I felt shoved into doing a particular procedure, it was never presented to me as a choice . . . as in, “here, there are the following ways we can approach your reconstruction . . . ”

Instead, it was presented as the only option and when I came in to later meetings with my surgeon and presented other options, she basically told me that the option she wanted for me was the only correct one. She was very pushy about it and while I did have friends and family questioning it, I went ahead with the procedure my surgeon wanted to do. I know I am a pretty strong willed person. But, when you are standing naked in a cold exam room with your surgeon and two of her assistants all talking about you as if you are not there, then not even allowing you to get dressed or sit down before discussing your options . . . well, any hutzpah or just presence of mind pretty much goes out the window.

There is something about that dynamic that is truly very weird and . . . well, I don’t know the word for it . . . debilitating? Not sure that’s really the word, but, I sure as heck was not able to think or come up with questions. So, yeah, I felt like the whole thing was sort of crammed down my throat.

And now, I am angry at myself for not sticking up for myself better . . . or at all. This whole thing is so different, I think, for a woman who is unmarried and does not have kids. It is almost like you don’t exist in quite the same way for the doctor . . . they know that you don’t belong to anyone . . . there isn’t some man who is going to be pissed at them or that they have to keep happy. So, instead, they can just kind of push you around.

Well, I am just in pain and have nausea right now . . . not a particularly great combination. I can’t really fend for myself too well. But, I can’t continue to have my parents stay over night here, not getting any sleep. So, the past couple of nights I have stayed on my own. It doesn’t really matter I guess, since I am up all night anyway. But, it is hard being here by myself. I know there are people I can call who can come over if I were to need anything – and my brother Paul is only a few miles away – if there were some kind of emergency. So, I’m covered that way.

It is just the simple things, like trying to get a glass out of the cupboard, food out of the fridge and good luck trying to raise my arm high enough to put something in the microwave.

It is tough being single, doing this cancer thing single. On the other hand, it could definitely be worse.

I just need to get well and fast. I need to start taking Tamoxifen. But, I can’t do it until I get upright from this surgery. Tamoxifen causes a lot of difficult side effects. So, I need to get past this surgery enough before I can start taking Tamoxifen.

I am just so incredibly worn out and I am beginning to really worry about when I will ever be able to get back to work. And, still so shocked that there are literally no organizations that provide financial assistance to cancer patients . . . it is all about the cure . . . certainly a worthy cause. But, how does someone get through this without financial assistance? It is impossible.

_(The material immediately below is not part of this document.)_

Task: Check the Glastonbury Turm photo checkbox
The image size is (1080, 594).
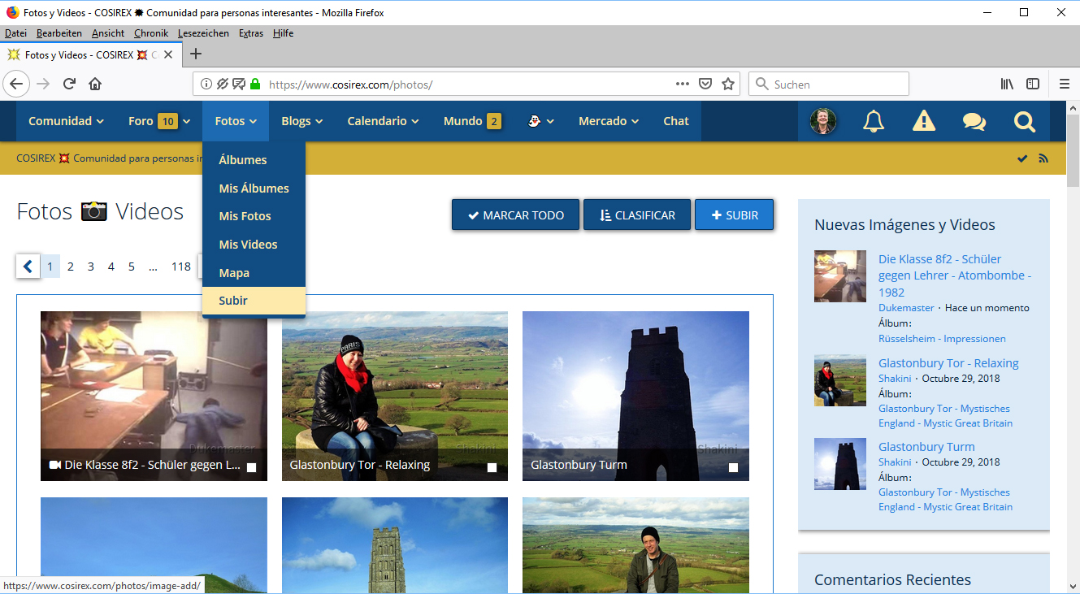Action: click(733, 467)
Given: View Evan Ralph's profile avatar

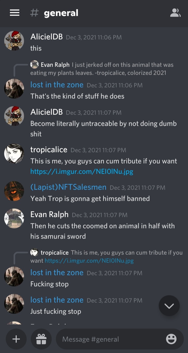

Cancer Bridges, I intend to fix this hole, there has got to be a way. Susan G. Komen raises millions of dollars for research, Lance Armstrong provides valuable emotional support, American Cancer Society . . . well, I haven’t figured out what they do, because for me, they have simply referred me to everyone else . . . seriously, that’s what they do.

I don’t know. I shouldn’t write at 4:30 in the morning when I am in pain and sick to my stomach. But, I have to think that if I didn’t have to worry about where my next rent payment was coming from while I am sick, that I would probably feel less sick. We have a pretty grim system if you ask me.

It will all sort out I suppose. But, today was just rough. I am so tired of not feeling well, it needs to stop. And, watching my parents suffer like they do, it is just absolutely, absolutely too much. This is not how things are supposed to be.

Please keep up the prayers. I know there are many people praying for me and I greatly appreciate it.

I just want to get back to my life, back to work.